#### Answer

$x=-1$

#### Work Step by Step

Isolate the radical on the right side to obtain:
$3x=\sqrt{3x+7} -5
\\3x+5 = \sqrt{3x+7}$
Square both sides of the equation to obtain:
$(3x+5)^2=3x+7$
Use the rule $(a+b)^2 = a^2 + 2ab+b^2$ where $a=3x$ and $b=5$ to obtain:
$\\(3x)^2+2(3x)(5)+5^2=3x+7
\\9x^2+30x+25=3x+7$
Move all terms to the left side of the equation.
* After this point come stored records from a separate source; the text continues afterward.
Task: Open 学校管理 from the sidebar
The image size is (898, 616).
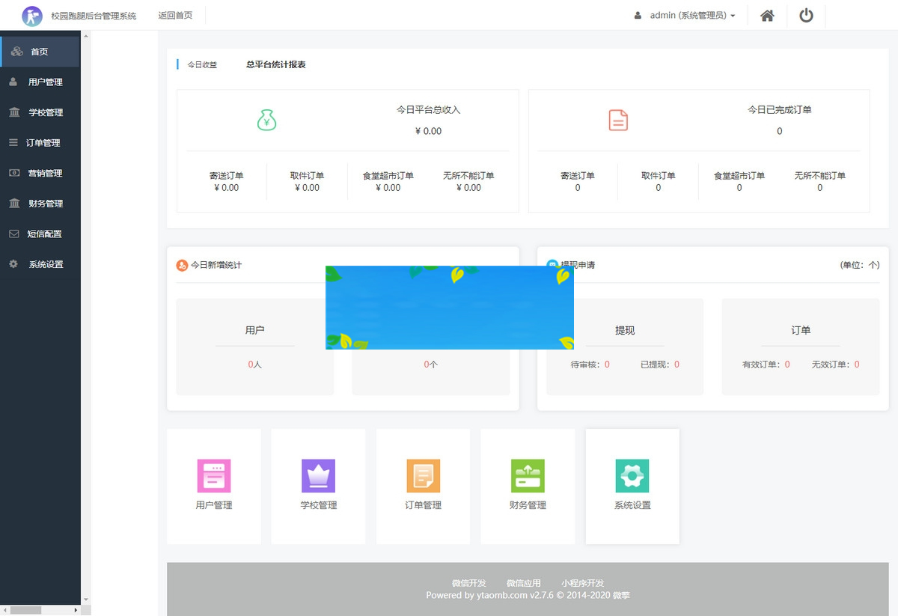Action: tap(40, 112)
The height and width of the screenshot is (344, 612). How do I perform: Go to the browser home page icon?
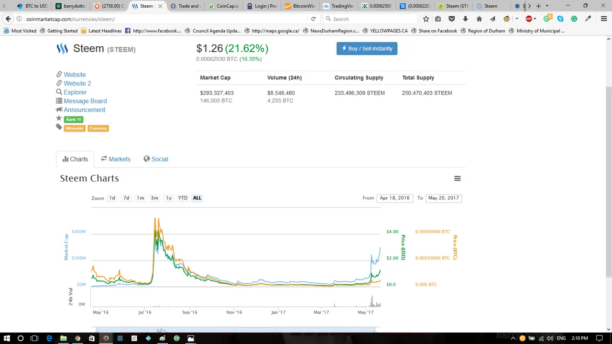[479, 19]
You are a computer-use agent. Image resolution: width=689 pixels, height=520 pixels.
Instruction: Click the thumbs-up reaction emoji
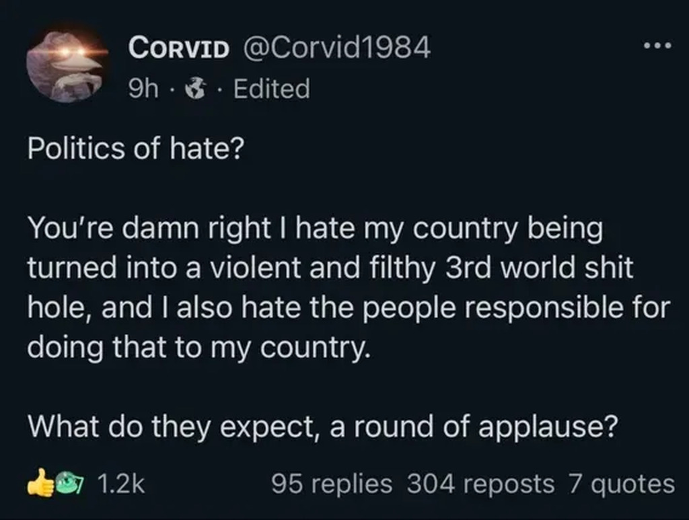(x=40, y=482)
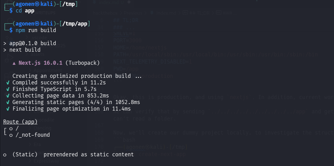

Note that when a term is moved to the other side of the equation, its sign changes to its opposite.
$9x^2+30x+25-3x-7=0
\\9x^2+27x+18=0$
Factor out $9$ to obtain:
$9(x^2+3x+2)=0$
Divide 9 on both sides to obtain:
$x^2+3x+2=0$
Factor the trinomial to obtain:
$(x+2)(x+1)=0$
Equate each factor to zero then solve each equation to obtain:
$x+2 = 0 \text{ or } x+1 = 0
\\x = -2 \text{ or } x = -1$
Note that when $x=-2$,
$3(-2) - \sqrt{3(-2) + 7}\stackrel{?}{=}-5
\\-6 - \sqrt{-6+7}\stackrel{?}{=}-5
\\-6 - \sqrt{1} \stackrel{?}{=}-5
\\-6-1 \stackrel{?}{=}-5
\\-7 \ne -5$
Thus, $-2$ is an extraneous solution.
Therefore he only solution is $x=-1$.